*TASK*. Whenever a line below includes the word "dropdown", copy that line.

(Saved entries)

--

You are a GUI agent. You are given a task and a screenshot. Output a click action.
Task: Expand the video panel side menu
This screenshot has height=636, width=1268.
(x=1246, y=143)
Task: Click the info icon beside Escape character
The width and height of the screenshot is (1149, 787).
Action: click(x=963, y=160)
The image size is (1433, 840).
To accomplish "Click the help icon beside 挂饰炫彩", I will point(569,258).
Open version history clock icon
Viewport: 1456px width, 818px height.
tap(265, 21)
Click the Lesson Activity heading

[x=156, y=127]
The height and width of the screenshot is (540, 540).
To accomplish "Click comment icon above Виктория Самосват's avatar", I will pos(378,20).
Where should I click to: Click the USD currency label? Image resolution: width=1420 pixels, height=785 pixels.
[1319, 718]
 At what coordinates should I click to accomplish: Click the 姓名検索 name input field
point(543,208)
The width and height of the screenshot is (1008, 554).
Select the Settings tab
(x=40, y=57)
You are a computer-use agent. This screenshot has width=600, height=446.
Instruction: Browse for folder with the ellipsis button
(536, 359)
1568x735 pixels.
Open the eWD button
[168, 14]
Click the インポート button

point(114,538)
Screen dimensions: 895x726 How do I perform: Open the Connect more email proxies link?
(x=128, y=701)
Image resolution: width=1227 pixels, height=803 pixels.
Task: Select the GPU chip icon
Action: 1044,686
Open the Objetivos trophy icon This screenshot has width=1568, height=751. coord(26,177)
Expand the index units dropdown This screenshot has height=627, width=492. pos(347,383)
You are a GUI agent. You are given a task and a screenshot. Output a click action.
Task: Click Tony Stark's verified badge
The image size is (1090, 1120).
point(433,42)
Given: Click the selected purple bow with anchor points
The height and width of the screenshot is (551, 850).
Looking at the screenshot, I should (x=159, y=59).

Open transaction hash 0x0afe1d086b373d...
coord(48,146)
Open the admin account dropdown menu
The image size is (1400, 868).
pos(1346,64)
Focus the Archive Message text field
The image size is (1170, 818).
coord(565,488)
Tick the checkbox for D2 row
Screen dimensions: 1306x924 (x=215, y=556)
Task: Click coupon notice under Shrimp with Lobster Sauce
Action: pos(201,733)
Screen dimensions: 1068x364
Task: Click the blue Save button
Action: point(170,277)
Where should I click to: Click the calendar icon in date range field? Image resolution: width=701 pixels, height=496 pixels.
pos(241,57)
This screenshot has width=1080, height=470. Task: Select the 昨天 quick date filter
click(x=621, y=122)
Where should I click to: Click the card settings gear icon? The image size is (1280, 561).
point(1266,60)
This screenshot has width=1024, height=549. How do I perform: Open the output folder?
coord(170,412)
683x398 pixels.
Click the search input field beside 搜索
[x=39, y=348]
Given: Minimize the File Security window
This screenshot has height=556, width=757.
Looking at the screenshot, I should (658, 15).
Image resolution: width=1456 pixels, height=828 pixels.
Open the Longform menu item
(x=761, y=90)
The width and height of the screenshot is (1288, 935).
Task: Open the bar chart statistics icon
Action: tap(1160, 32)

--

*RESPONSE TO THIS TASK*.
Expand the index units dropdown This screenshot has height=627, width=492. pos(347,383)
Open the admin account dropdown menu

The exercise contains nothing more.